Abstract: Objective To genetic monitoring of Guangxi Macaca fascicularis from different breeding groups, and analyze their genetic background, provide basic information for establishing the genetic quality monitoring method and population repository of Guangxi Macaca fascicularis.Method Twenty microsatellite DNA markers and capillary electrophoresis were adopted to genetic detect Guangxi Macaca fascicularis from three different breeding groups, and the genetic variation parameters within and between populations were calculated.Result A total of 237 alleles were detected in the Guangxi Macaca fascicularis, the observed allelic number was ranging from 5 to 19, with a mean of 11.85. The mean expected heterozygosity was 0.85, and the mean polymorphism information content was 0.817. In the three different breeding groups(F,N and W), respectively, 158, 158 and 173 alleles were detected, the mean expected heterozygosity was 0.8371, 0.8318 and 0.8642, and the mean polymorphism information content was 0.7692, 0.7653 and 0.8001. The three breeding groups showed the high genetic diversity. The Hardy-Weinberg equilibrium test for 3 breeding groups showed that most loci were in H-W equilibrium.

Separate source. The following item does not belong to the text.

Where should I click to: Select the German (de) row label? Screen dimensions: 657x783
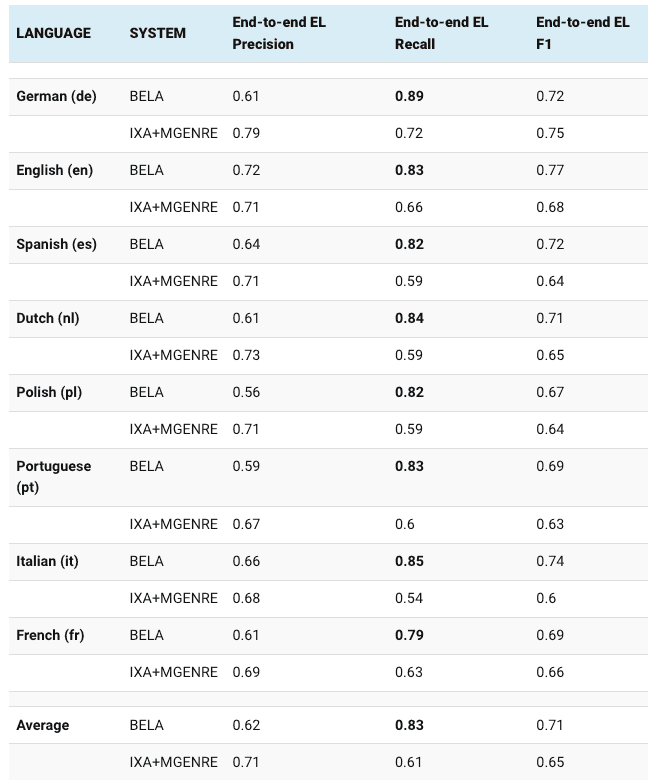(x=56, y=96)
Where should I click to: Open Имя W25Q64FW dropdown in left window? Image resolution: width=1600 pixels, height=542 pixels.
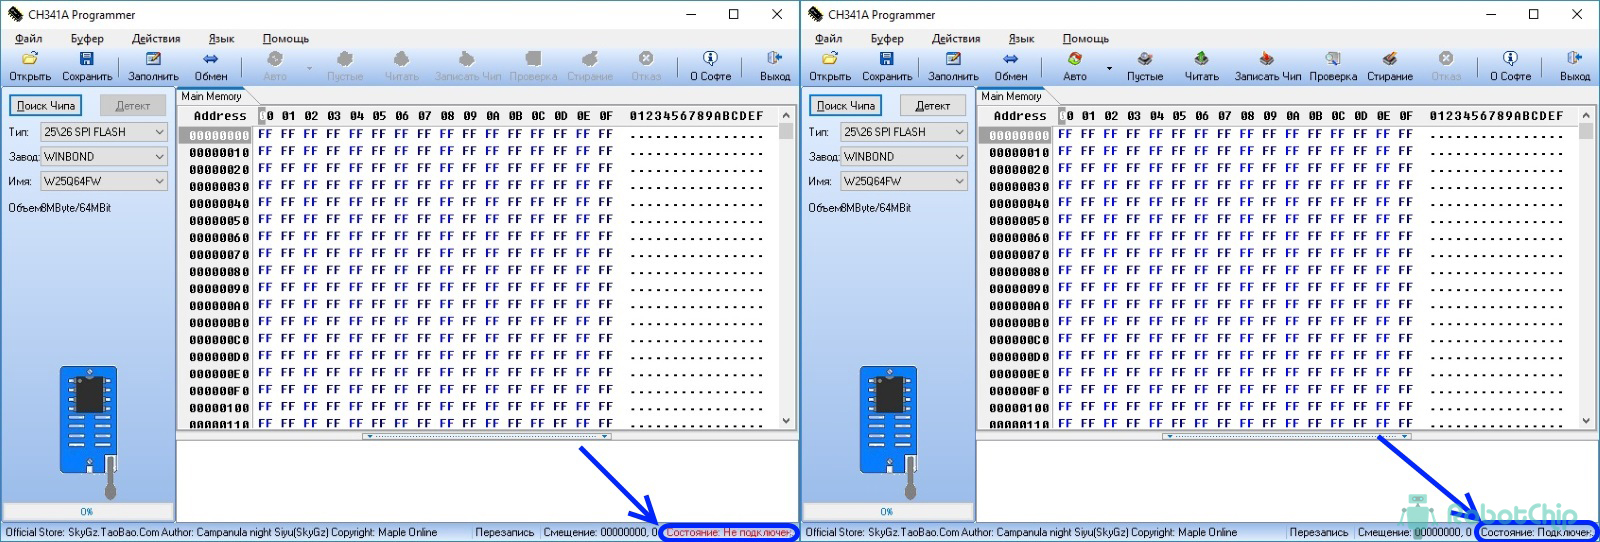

Respectively, the average Fis, Fit, Fst of all loci was 0.0235, 0.0628, 0.0402, the index of gene flow was 5.9616, which implied that 3 breeding groups was nearly under the random mating system and had low genetic differentiation. The genetic distance was ranging from 0.2556 to 0.3223, the genetic similarity was 0.7245 to 0.7745. Cluster analysis showed that F population first clustered with N population, after that clustered with W population, it is conformed to their historical introduction.Conclusion The study effectively analyzed the genetic diversity and genetic relationship of Guangxi Macaca fascicularis, and the 20 microsatellite DNA markers selected in this study could be used to detect genetic quality of Macaca fascicularis．

Key words: Macaca fascicularis, Microsatellite DNA markers, Genetic monitoring

摘要： 目的 对广西食蟹猴不同生产繁殖群进行遗传检测，分析广西不同繁殖群食蟹猴的遗传背景，为建立广西食蟹猴遗传质量检测方法和种群资源库提供基础资料。方法 应用20个微卫星基因位点和毛细管电泳技术对广西3个不同生产群食蟹猴进行遗传检测，并计算群体内和群体间的遗传变异参数。结果 共检测到等位基因237个，其观察等位基因数(Na)为5～19个，平均11.85个；平均期望杂合度(He)为0.85；平均多态信息含量(PIC)为0.817。3个不同生产群(F、N和W)分别检测到等位基因158、158和173个，平均期望杂合度(He)分别为0.8371、0.8318和0.8642；平均多态信息含量(PIC)分别为0.7692、0.7653和0.8001，3个不同生产群存在较高的遗传多态性。3个生产群Hardy-Weinberg平衡检验多数位点处于H-W平衡。群内近交系数Fis均值为0.0235，总群体近交系数Fit均值为0.0628，遗传分化系数Fst均值为0.0402，基因流Nm均值为5.9616，表明3个生产群基本处于随机交配状态，群体间遗传分化很小。3个生产群遗传距离为0.2556～0.3223，遗传相似度为0.7245～0.7745，聚类分析显示F群体和N群体先聚为一类，再和W群体聚为一类，符合3个繁殖猴场各自关联引种历史特征。结论 本研究有效分析了广西食蟹猴的遗传多态性和群体间的遗传关系，所选的20个微卫星基因位点可用于食蟹猴遗传质量检测。

关键词: 食蟹猴, 微卫星DNA标记, 遗传检测